Purpose: curl sends HTTP/HTTPS requests to web servers, retrieving responses like your EC2’s Nginx webpage. It’s perfect for testing APIs or validating Security Group HTTP rules at the Application layer.

• Why Use?: Verifies your EC2’s HTTP access (port 80) works publicly.

• Example: Fetch your EC2’s webpage.

    curl http://54.123.45.67
  

  Output:

    <h1>Hello from Nginx on Ubuntu EC2!</h1>
  

  Header Check:

    curl -I http://54.123.45.67
  

  Output:

    HTTP/1.1 200 OK
    Server: nginx/1.18.0 (Ubuntu)
    Content-Type: text/html
    ...
  

• OSI/TCP/IP: Application layer (HTTP over TCP).

• ICMP Role: None; curl uses TCP, but ping (ICMP) can confirm connectivity first.

• Tip: If curl fails, check Security Group HTTP rule (0.0.0.0/0, port 80) or Nginx status.

🔍 dig

Purpose: dig performs detailed DNS lookups, retrieving records like A (IP address) for domains linked to your EC2. It’s essential for troubleshooting DNS resolution, especially with AWS Route 53, at the Application layer.

• Why Use?: Ensures a domain (e.g., myapp.example.com) resolves to your EC2’s IP.

• Example: Query a domain.

    dig myapp.example.com
  

  Output (simplified):

    ;; ANSWER SECTION:
    myapp.example.com. 300 IN A 54.123.45.67
  

• OSI/TCP/IP: Application layer (DNS over UDP/TCP).

• ICMP Role: None; DNS uses UDP/TCP, but ICMP (ping) can verify the resolved IP.

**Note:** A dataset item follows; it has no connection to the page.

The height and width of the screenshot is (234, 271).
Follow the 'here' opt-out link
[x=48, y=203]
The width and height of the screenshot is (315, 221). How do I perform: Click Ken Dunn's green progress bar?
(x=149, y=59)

• Tip: Use dig @8.8.8.8 myapp.example.com to test Google’s DNS.

🔎 nslookup

Purpose: nslookup is a simple DNS query tool for resolving domains to IPs, great for quick checks on Windows or Linux. It helps verify EC2 domain mappings at the Application layer.

• Why Use?: Confirms your EC2’s domain resolves correctly.

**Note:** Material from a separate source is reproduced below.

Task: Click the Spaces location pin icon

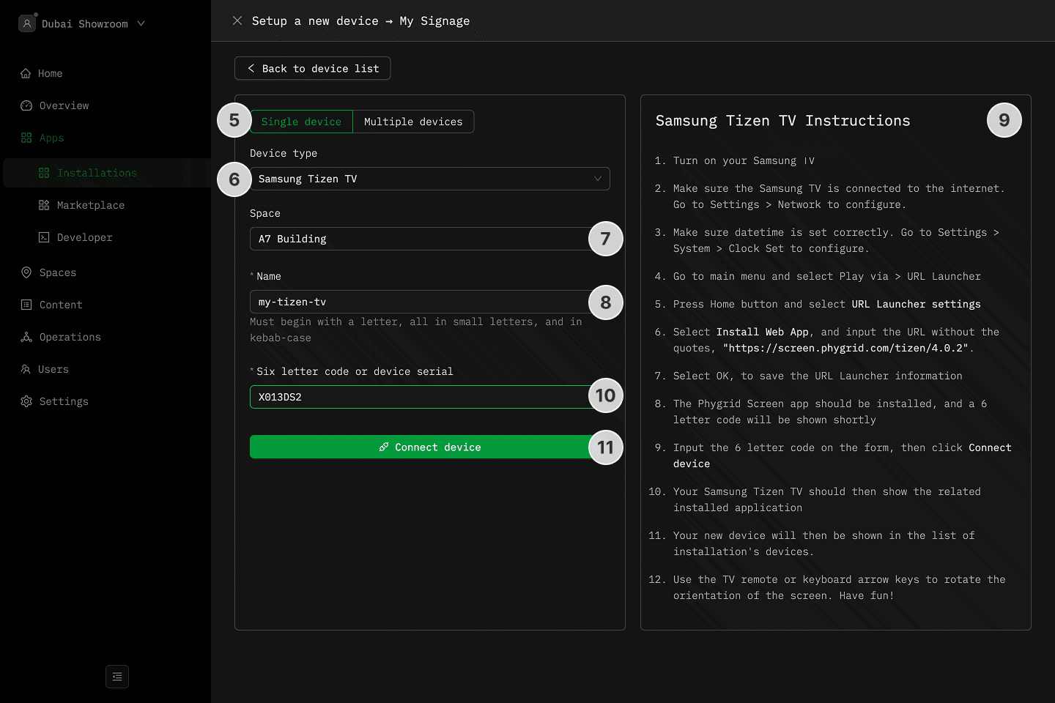Action: point(26,272)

• Example: Resolve a domain.

    nslookup myapp.example.com
  

  Output:

    Server:         8.8.8.8
    Address:        8.8.8.8#53
    Name:   myapp.example.com
    Address: 54.123.45.67
  

• OSI/TCP/IP: Application layer (DNS).

• ICMP Role: None; use ping to test the resolved IP.

• Tip: Try nslookup myapp.example.com 1.1.1.1 if resolution fails.

Tips for Effective Use

• Run Locations:

  • Locally: ping, traceroute, curl, dig, nslookup to test EC2 connectivity.

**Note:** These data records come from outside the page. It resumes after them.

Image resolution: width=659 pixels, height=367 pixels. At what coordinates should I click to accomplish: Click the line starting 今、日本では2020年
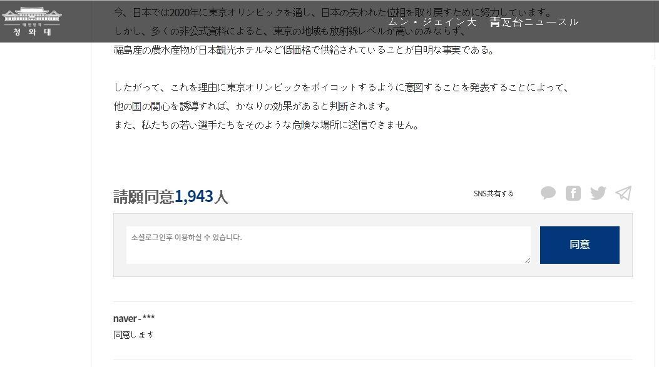332,12
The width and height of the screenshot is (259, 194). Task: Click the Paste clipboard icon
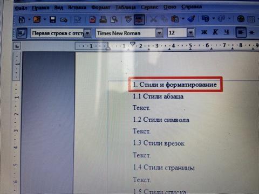(x=175, y=19)
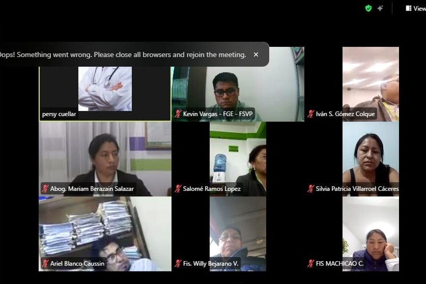Select Ariel Blanco Caussin's video tile
This screenshot has height=284, width=426.
point(105,234)
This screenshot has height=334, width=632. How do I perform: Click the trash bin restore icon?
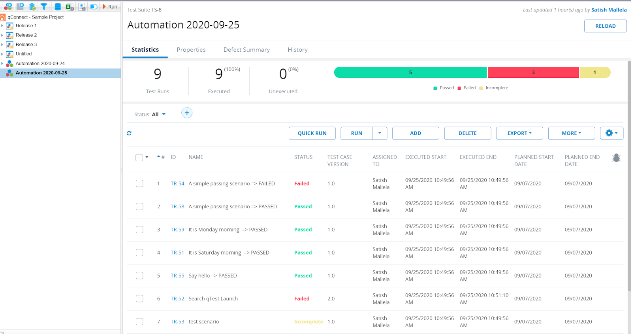32,6
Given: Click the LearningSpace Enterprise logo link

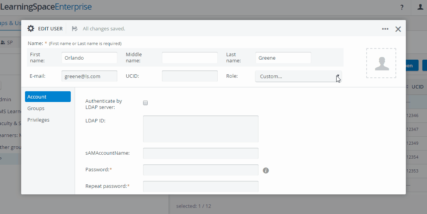Looking at the screenshot, I should point(46,7).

  • On EC2 (via SSH): netstat to check server ports.

• Install on Ubuntu EC2:

  • Pre-installed: ping, curl, traceroute.

  • Install: sudo apt install net-tools (netstat), sudo apt install dnsutils (dig).

• Security Group for ICMP:

  • Add an ICMP rule (e.g., “All ICMP - IPv4” from your IP) for ping and traceroute.

  • Your current SSH (port 22) and HTTP (port 80) rules support curl, netstat.

• Storage: Commands generate no persistent files unless you save outputs (e.g., curl http://54.123.45.67 > page.html). Keep minimal logs.

• OSI/TCP/IP Troubleshooting:

  • Network: ping, traceroute (ICMP).

  • Transport/Application: netstat (ports), curl (HTTP), dig/nslookup (DNS).

Conclusion

With ping, traceroute, netstat, curl, dig, and nslookup, you can troubleshoot your AWS EC2 instance like a pro. ICMP powers ping and traceroute, helping you verify connectivity and routing to your Nginx server. These commands, rooted in OSI/TCP/IP layers, streamline DevOps tasks and ensure your Security Groups work. Keep this cheat sheet handy for cloud networking success.